What goes through my mind when I read that Danny knows it is some spur on the knee causing the pain because of it rubbing against the tendon is when did this information get to the Celtics? If they knew straight from the beginning that was the problem and had the options of surgery right away or trying to see if rest and therapy worked, then I wonder if they made the wrong decision.
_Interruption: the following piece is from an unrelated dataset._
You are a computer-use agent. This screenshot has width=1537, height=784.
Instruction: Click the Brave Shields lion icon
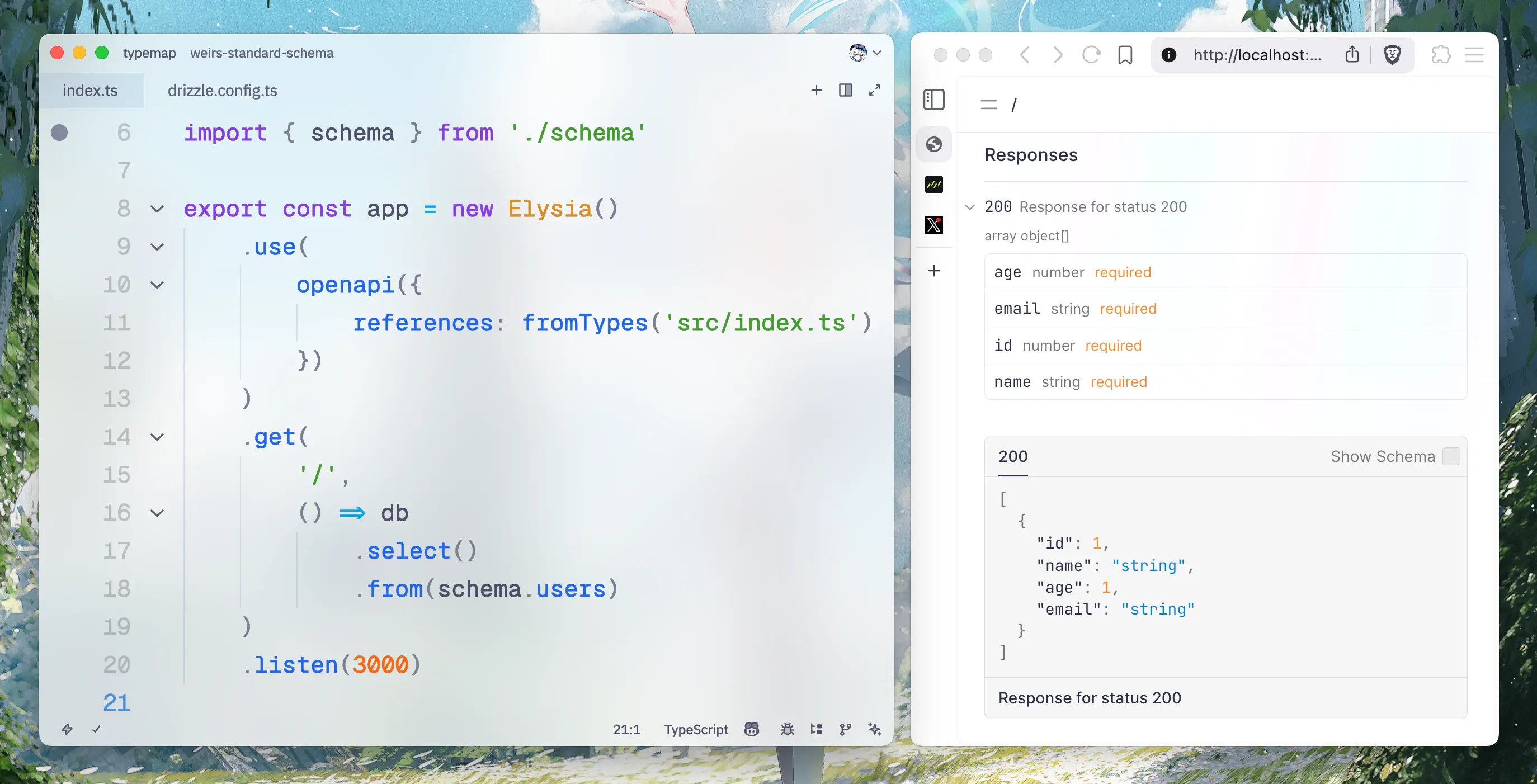1392,55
KG has been down since February 19th. That's eight weeks. Is it unheard of for an arthroscopic exam to have been done to reduce or eliminate the spur and have had KG back pain free for the playoffs? I don't know. Maybe those types of operations require large scale surgery and would have automaticallt put him out for the season. But I hope they don't wait to long to do surgery if that is what is needed. No sense losing part of next year as well.
Two things:
1. the surgery itself is relatively minor, so if it was done 2 months ago KG could have been back.
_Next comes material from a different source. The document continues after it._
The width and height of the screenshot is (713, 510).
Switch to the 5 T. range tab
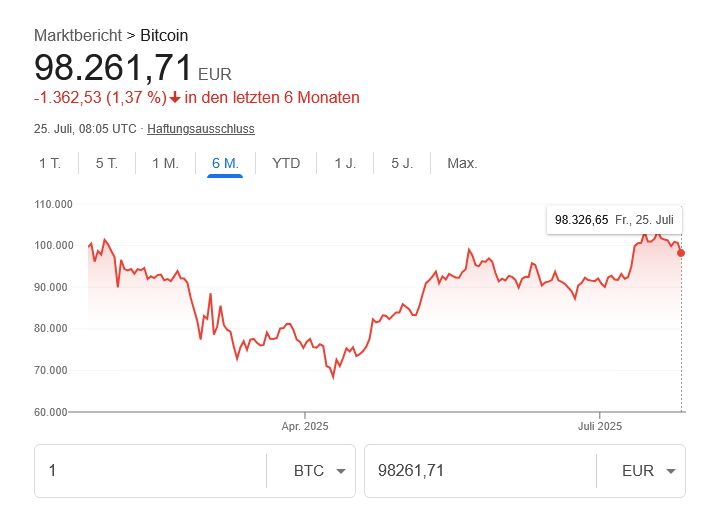(x=107, y=163)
2. Assuming the initial examination detected that spur, KG himself still would have to approve of surgery over rest/rehab regimen.
Its not solely up to the team to make the call for surgery and considering KG has never gone under the knife, I wouldn't be suprised if he was reluctant to take that course of action over rest/rehab.
Wrong. It's truly amazing how much you've written about this issue and how consistently wrong you have been in almost everything - from mentioning a PCL tear, to confusing a sprain and a strain, to guarantee it was nonsensical to speculate that KG's injury was more serious the team was telling publicly, etc.
Now you leave out the more obvious reason to not make the surgery: the danger of weakening the tendon. If the bone spur implies a calcification of the tendon, a surgery
may result in the premature end of KG's career. For example, assuming the tendinitis is in the patellar tendon (jumper's knee), then it'd mean the injury would be treated the same way McDyess' injury (a rupture of the tendon) was. And the outcome on McDyess' case, although he lost a big deal of athleticism, was an absolute best case scenario.
The priority is ALWAYS to deal with these issues - bone spurs affecting knee tendons - in a conservative way: rest, massages, etc. Surgery is generally a last resort.